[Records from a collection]
- Opening Delimiter -
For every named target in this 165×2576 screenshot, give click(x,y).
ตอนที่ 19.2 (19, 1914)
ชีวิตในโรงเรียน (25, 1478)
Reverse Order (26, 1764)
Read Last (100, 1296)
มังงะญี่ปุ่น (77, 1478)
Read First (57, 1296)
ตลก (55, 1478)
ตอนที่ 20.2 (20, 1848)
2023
- Closing Delimiter -
* [Work request]:
The records above should be given again in full, exactly as written.

* [Answer section]:
For every named target in this 165×2576 screenshot, give click(x,y).
ตอนที่ 19.2 (19, 1914)
ชีวิตในโรงเรียน (25, 1478)
Reverse Order (26, 1764)
Read Last (100, 1296)
มังงะญี่ปุ่น (77, 1478)
Read First (57, 1296)
ตลก (55, 1478)
ตอนที่ 20.2 (20, 1848)
2023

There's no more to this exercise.